As I read and process Carson’s statement, my thought is that here is a black man who found his way through poverty, and any hindrances because of his blackness, to absolute greatness and success. Given this fact, the question to be asked by those in poverty, and those who claim to want to help them, should be: “How did Carson make it and what might we learn from his journey?” 

Instead, the response is to attack and seek to punish him for, in attempting to move people out of poverty, supporting actions and policies that are consistent with what he learned along his journey from poverty to financial independence.

Given that there is so much opposition to the Carson approach, the other reasonable question is what should we expect if we stay on the current course that is so totally supported by those who oppose Carson’s method? Even though the article by Kay S. Hymowitz titled “The Black Family: 40 Years of Lies” is from the summer of 2005, the segment below provides a crystal-clear framework for answering the expectation question:

“Read through the megazillion words on class, income mobility, and poverty in the recent New York Times series ‘Class Matters’ and you still won’t grasp two of the most basic truths on the subject: 1. entrenched, multigenerational poverty is largely black; and 2. it is intricately intertwined with the collapse of the nuclear family in the inner city.

“By now, these facts shouldn’t be hard to grasp. Almost 70 percent of black children are born to single mothers. Those mothers are far more likely than married mothers to be poor, even after a post-welfare-reform decline in child poverty. They are also more likely to pass that poverty on to their children. Sophisticates often try to dodge the implications of this bleak reality by shrugging that single motherhood is an inescapable fact of modern life, affecting everyone from the bobo Murphy Browns to the ghetto ‘baby mamas.’ Not so; it is a largely low-income – and disproportionately black – phenomenon. The vast majority of higher-income women wait to have their children until they are married. The truth is that we are now a two-family nation, separate and unequal – one thriving and intact, and the other struggling, broken, and far too often African-American.”

## Task item A
Which articles, series, and newspapers are named in the passage on Carson and poverty? List each one.
## Task item B
Can you continue the passage on Carson and poverty, starting after its final sentence?

## Input data
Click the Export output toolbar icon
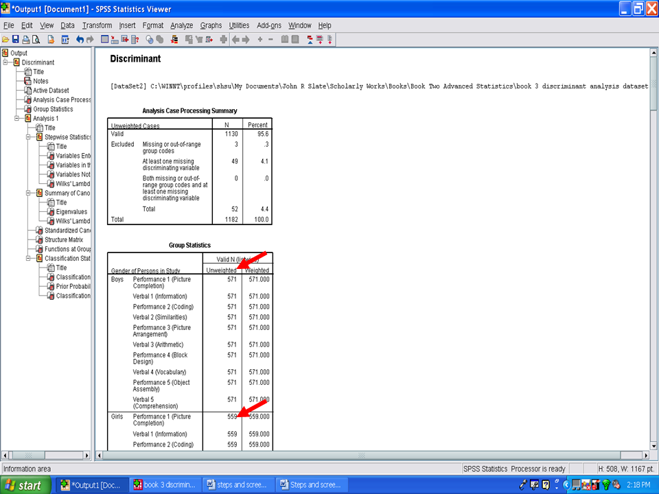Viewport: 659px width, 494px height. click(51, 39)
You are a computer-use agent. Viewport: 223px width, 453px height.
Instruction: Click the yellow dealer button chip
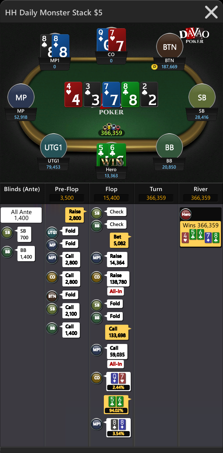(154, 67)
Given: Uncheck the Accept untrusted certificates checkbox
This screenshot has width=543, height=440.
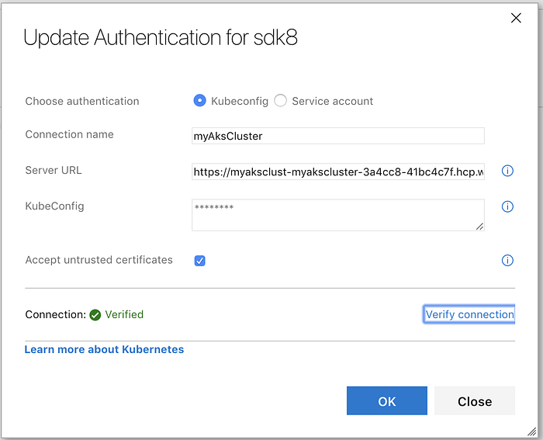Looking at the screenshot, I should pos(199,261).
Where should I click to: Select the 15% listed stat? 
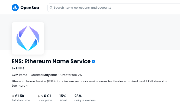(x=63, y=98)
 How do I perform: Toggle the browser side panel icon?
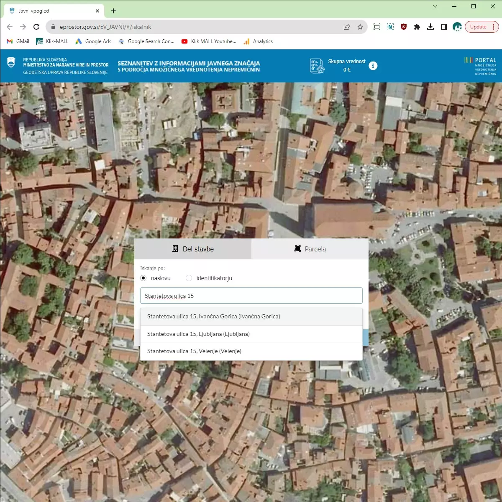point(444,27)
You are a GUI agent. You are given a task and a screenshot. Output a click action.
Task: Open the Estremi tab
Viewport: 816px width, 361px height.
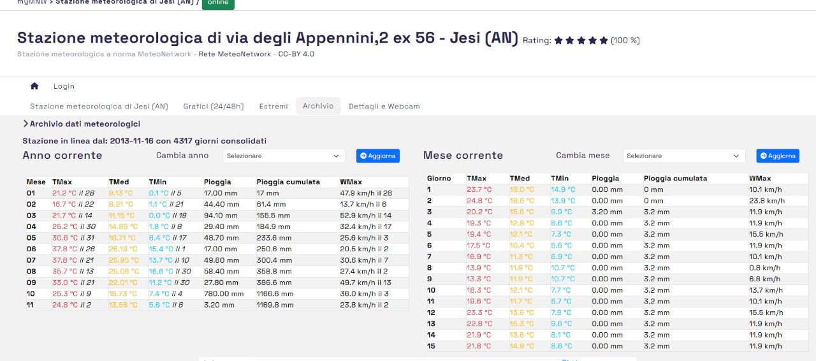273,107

--

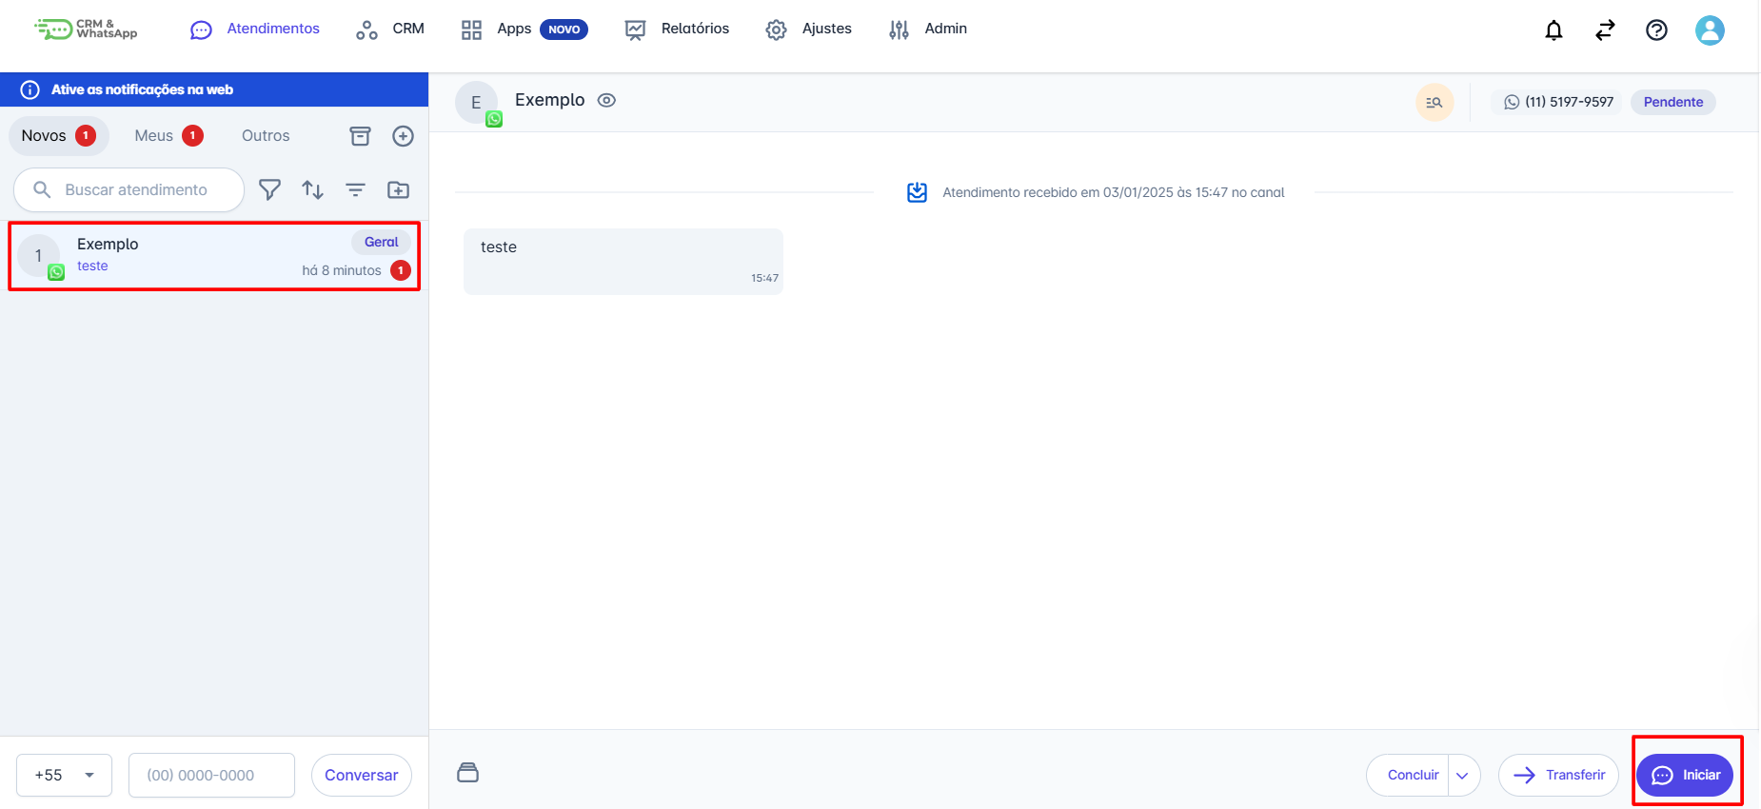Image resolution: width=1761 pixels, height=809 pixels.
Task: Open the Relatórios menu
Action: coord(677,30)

...

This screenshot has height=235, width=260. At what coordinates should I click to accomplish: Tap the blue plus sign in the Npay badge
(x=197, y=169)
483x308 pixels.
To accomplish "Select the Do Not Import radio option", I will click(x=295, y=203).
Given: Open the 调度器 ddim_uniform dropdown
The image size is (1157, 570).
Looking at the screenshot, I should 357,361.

## Task answer A
"The Black Family: 40 Years of Lies"
The New York Times
"Class Matters"

## Task answer B
A graph at https://www.statista.com/statistics/205114/percentage-of-poor-black-families-with-a-female-householder-in-the-us/ shows the following poverty rates for households headed by a single black female: 1991– 51.2 percent; 2000 – 34.3 percent; 2014 – 37.2 percent; 2016 – 31.6 percent. Looking back to 1991, as compared with recent years, there is impressive improvement. However, the more recent picture says we need a far more productive response to poverty than has been the case. 

All Americans, not only those black citizens in Baltimore who oppose Carson, need to thoughtfully assess poverty in America and reasonably come to grips with causes and effective solutions. A step forward in that process would be to hear Carson with an open mind and appreciate him for what the lessons learned along his journey from poverty allow him to bring to the table.